Reputation: 749
Sorry for the title, I really didn't know how to say this...
I often have a string that needs to be cut after X characters, my problem is that this string often contains special characters like : & egrave ;
So, I'm wondering, is their a way to know in php, without transforming my string, if when I am cutting my string, I am in the middle of a special char.
Example
This is my string with a special char : è - and I want it to cut in the middle of the "è" but still keeping the string intact
so right now my result with a sub string would be :
This is my string with a special char : &egra
but I want to have something like this :
This is my string with a special char : è
Upvotes: 4
Views: 4227
Reputation: 31621
The best thing to do here is store your string as UTF-8 without any html entities, and use the mb_*
family of functions with utf8
as the encoding.
But, if your string is ASCII or iso-8859-1/win1252, you can use the special HTML-ENTITIES
encoding of the mb_string library:
$s = 'This is my string with a special char : è - and I want it to cut in the middle of the "è" but still keeping the string intact';
echo mb_substr($s, 0, 40, 'HTML-ENTITIES');
echo mb_substr($s, 0, 41, 'HTML-ENTITIES');
However, if your underlying string is UTF-8 or some other multibyte encoding, using HTML-ENTITIES
is not safe! This is because HTML-ENTITIES
really means "win1252 with high-bit characters as html entities". This is an example of where this can go wrong:
// Assuming that é is in utf8:
mb_substr('é ', 0, 2, 'HTML-ENTITIES') === 'é'
// should be 'é '
When your string is in a multibyte encoding, you must instead convert all html entities to a common encoding before you split. E.g.:
$strings_actual_encoding = 'utf8';
$s_noentities = html_entity_decode($s, ENT_QUOTES, $strings_actual_encoding);
$s_trunc_noentities = mb_substr($s_noentities, 0, 41, $strings_actual_encoding);
Upvotes: 7
Reputation: 20997
A little bruteforce solution, that I'm not really happy with would a PCRE
expression, let's say that you want to pass 80 characters and the longest possible HTML expression is 7 chars long:
$regex = '~^(.{73}([^&]{7}|.{0,7}$|[^&]{0,6}&[^;]+;))(.*)~mx'
// Note, this could return a bit of shorter text
return preg_replace( $regexp, '$1', $text);
Just so you know:
.{73}
- 73 characters[^&]{7}
- okay, we may fill it with anything that doesn't contain &.{0,7}$
- keep in mind the possible end (this shouldn't be necessary because shorter text wouldn't match at all)[^&]{0,6}&[^;]+;
- up to 6 characters (you'd be at 79th), then &
and let it finishSomething that seems much better but requires bit of play with numbers is to:
// check whether $text is at least $N chars long :)
if( strlen( $text) < $N){
return;
}
// Get last &
$pos = strrpos( $text, '&', $N);
// We're not young anymore, we have to check this too (not entries at all) :)
if( $pos === false){
return substr( $text, 0, $N);
}
// Get Last
$end = strpos( $text, ';', $N);
// false wouldn't be smaller then 0 (entry open at the beginning
if( $end === false){
$end = -1;
}
// Okay, entry closed (; is after &)(
if( $end > $pos){
return substr($text, 0, $N);
}
// Now we need to find first ;
$end = strpos( $text, ';', $N)
if( $end === false){
// Not valid HTML, not closed entry, do whatever you want
}
return substr($text, 0, $end);
Check numbers, there may be +/-1 somewhere in indexes...
Upvotes: 2
Reputation: 18785
The best solution would be to store your text as UTF-8, instead of storing them as HTML entities.
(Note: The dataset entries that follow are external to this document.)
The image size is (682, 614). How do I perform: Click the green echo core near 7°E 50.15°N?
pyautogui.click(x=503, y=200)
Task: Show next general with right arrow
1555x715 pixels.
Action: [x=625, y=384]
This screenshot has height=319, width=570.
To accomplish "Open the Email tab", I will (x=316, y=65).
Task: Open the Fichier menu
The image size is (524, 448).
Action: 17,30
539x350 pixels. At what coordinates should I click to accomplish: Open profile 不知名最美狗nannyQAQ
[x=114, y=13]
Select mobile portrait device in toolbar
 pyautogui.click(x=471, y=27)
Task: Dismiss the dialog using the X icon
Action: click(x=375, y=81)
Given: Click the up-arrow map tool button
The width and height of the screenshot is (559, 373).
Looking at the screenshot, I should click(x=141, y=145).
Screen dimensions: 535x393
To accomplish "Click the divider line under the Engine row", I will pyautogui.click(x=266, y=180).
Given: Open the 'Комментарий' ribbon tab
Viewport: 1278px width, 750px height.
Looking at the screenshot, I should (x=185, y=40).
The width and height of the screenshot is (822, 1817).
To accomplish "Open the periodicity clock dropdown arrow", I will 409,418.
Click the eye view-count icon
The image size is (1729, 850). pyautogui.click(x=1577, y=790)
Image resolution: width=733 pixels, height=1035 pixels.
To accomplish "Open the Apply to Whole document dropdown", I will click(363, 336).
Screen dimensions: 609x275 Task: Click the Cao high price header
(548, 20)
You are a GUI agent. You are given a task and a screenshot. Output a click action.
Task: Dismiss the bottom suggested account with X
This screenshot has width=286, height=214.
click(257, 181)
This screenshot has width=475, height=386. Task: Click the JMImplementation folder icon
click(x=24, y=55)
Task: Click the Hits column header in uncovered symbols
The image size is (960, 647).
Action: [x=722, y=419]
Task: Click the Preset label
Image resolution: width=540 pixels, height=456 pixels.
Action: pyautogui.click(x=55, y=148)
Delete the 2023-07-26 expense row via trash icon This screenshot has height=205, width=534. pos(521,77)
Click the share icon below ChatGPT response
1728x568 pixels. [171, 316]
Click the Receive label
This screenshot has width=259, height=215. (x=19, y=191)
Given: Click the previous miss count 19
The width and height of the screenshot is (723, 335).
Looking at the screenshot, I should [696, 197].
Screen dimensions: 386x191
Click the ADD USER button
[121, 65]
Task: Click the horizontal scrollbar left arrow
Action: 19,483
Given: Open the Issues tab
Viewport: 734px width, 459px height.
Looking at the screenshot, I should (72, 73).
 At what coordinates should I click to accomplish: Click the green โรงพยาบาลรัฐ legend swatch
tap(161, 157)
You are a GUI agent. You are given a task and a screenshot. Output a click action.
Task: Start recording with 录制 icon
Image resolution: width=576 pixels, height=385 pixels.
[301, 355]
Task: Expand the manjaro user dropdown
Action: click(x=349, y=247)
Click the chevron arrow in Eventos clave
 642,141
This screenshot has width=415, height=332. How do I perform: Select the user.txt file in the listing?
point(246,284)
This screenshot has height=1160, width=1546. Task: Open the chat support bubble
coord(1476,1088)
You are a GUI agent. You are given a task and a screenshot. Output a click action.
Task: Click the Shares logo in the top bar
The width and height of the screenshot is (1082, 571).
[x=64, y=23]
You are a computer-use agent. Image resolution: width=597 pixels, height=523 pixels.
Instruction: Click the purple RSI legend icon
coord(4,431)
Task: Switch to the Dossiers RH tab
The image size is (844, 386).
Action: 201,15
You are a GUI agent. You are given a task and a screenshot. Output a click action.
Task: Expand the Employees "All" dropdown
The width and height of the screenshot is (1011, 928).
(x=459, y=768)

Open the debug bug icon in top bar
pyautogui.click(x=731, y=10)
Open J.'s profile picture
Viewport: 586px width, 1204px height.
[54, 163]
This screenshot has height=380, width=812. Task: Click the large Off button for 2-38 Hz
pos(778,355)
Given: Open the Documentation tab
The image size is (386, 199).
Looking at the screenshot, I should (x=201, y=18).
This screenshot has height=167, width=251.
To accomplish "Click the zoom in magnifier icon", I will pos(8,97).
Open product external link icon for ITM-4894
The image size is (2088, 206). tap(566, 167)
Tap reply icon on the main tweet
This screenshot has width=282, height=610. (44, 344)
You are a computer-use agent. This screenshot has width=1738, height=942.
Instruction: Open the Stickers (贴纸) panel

Other than that, if you don't mind the count being off (`
equals one character, instead of 7), then the following snippet should work:
<?php
$string = 'This is my string with a special char : è - and I want it to cut in the middle of the "è" but still keeping the string intact';
$cut_string = htmlentities(mb_substr(html_entity_decode($string, NULL, 'UTF-8'), 0, 45), NULL, 'UTF-8')."<br><br>";
Note: If you use a different function to encode the text (e.g. htmlspecialchars()
), then use that function instead of htmlentities()
. If you use a custom function, then use another custom function that does the opposite of your new custom function instead of html_entity_decode()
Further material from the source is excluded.